Paris was one of the cities we were most looking forward to on our trip, and it didn’t disappoint. Over the course of our three full days in the city (a good amount of time, we thought), went to a mass and heard the pipe organ at Notre Dame, took in the Arc de Triomphe, strolled down the Champs-Élysées, walked/elevatored to the very top of the Eiffel Tower, saw the Mona Lisa (et al) at the Louvre, and spent two evenings on the lawn in front of the beautifully-lit Eiffel Tower. We also ate crepes everyday.

We were surprised how far away we had to sit to get a good view — it’s pretty massive in-person.

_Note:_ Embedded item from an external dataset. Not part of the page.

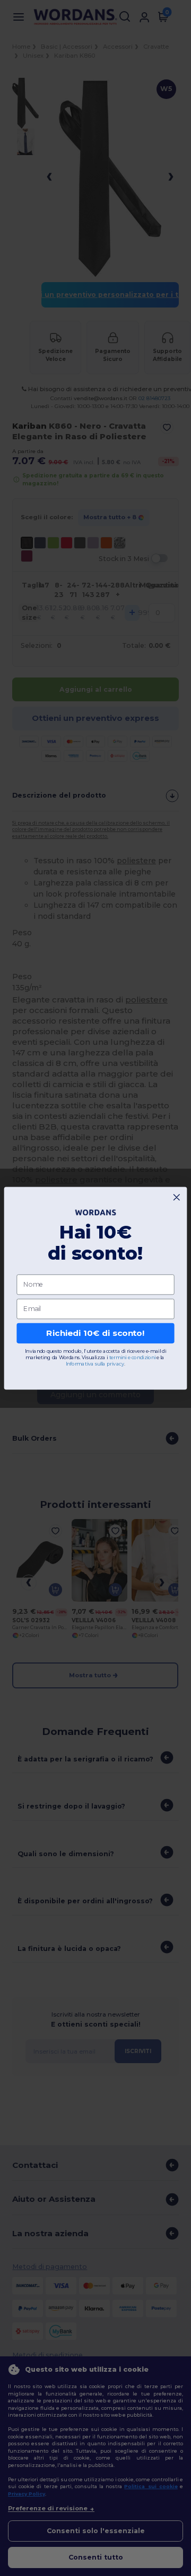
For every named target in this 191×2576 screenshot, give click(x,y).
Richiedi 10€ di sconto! (95, 1332)
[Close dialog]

Our first stop, the famed Notre Dame cathedral, was every bit as impressive and beautiful (in its gothic way) as pop culture (AKA Disney’s Hunchback of Notre Dame) portrays it to be. The dark interior of the cathedral draws attention to the signature large, circular stained-glass windows that adorn each of the four ends of the cross-shaped church. There was something special and awe-inspiring about hearing the power of the organ fill (and sometimes seemingly shake) Notre Dame while the bright light from outside made the stained glass glow. As someone with very modest knowledge of the proceedings of a Catholic mass (and even less so in French), there was still plenty to see/hear/contemplate.

Not the biggest church we’ve been to on our trip, but definitely one of the most beautiful

After mass concluded we grabbed the first crepes of our visit and walked along the Seine to see the Bastille, the infamous French prison that was stormed during the French Revolution. Turns out the Bastille doesn’t exist anymore (probably should have known that), but we saw the nice monument, the July Column, in its place as a consolation prize (interesting fact: about 600 victims of France’s 1830 “July Revolution” are interred in the column’s base). From there we hopped a metro to the Arc de Triumphe, and then made our way down the Champs-Elysee (Paris’ most famous street, now lined with fancy schmancy shopping) to the beginning of the Louvre before looping back to the Eiffel Tower, where we took in the first of two evenings there. In addition to the obvious beauty of the tower during sunset/after dark, we also enjoyed seeing the 5-minute light show (hundreds of flashbulbs on the tower going off at random) that happens at the top of ever hour after sunset. There were many people trying to sell us wine/beer/champagne, but we had come prepared with our tarp, red wine, cheese, and baguette — a lovely way to spend an evening.

No Tour de France finishes during our visit, but still cool to see

The thing I was most looking forward to seeing in Paris was the Louvre, and, like the city in general, it did not disappoint. It is massive, and the map provided by the museum wasn’t very helpful, but by the end of our 5-hour visit we managed to see the Mona Lisa (nice but still not sure why it’s so incredibly famous), the apartments of Napoleon III, most of the museum’s pieces by the famous French artists Georges de La Tour and de La Croix, and assorted works by Rafael, Caravaggio, Goya, and Rembrandt. We were museumed-out by the end, which prevented us from getting to the Musee d’Orsay (which houses much of the work of famous French impressionists a la Monet), but we were still satisfied with what we did see.

We saw French masterpieces like de La Tour’s “The Cheat with the Ace of Diamonds” and Delacroix’s “Lady Liberty Leading the People” (my favorite)…
…And international masterpieces like “Venus of Milos” and da Vinci’s “Mona Lisa”

We spent our final day braving the lines to get to the very top of the Eiffel Tower, and on the way up I was most struck by how much steel was used to build the thing — it’s hard to appreciate until you’re inside the structure itself. The views from the top were nice, and the apartment that Eiffel had built for himself at the very top was nicely preserved. We went during the middle of the day, but didn’t find the waiting to be unbearable at any point. It’s a tourist trap, but one worth going to if you’re interested.

While walking around the city (approximately 10 miles each day) I enjoyed hunting for/analyzing places that sold crepes, from the ridiculously expensive cafes surrounding the Eiffel Tower (€7–8 per crepe) to the street stands selling them for a much more reasonable (and sustainable) €3 a piece. Over the three days we were there I tried the Nutella, strawberry, and lemon with sugar varieties, and while I enjoyed them all (no such thing as a bad crepe in my experience) the Nutella crepe my favorite (rich, warm, gooey Nutella in a thin folded pancake shell — drool). At one point we purchased crepes from a street stand on one side of the Seine, ate them as we crossed the river, and then promptly got in line at the crepe stand on the other side (this was after the 10,000 step-mark that day, don’t judge!). So good.

Next on the docket is Austria (Salzburg then Vienna), followed by Budapest and Prague. Hard to believe that we’ve been traveling for two months already, and it’s been great so far. I hope you are all well, and thanks for reading!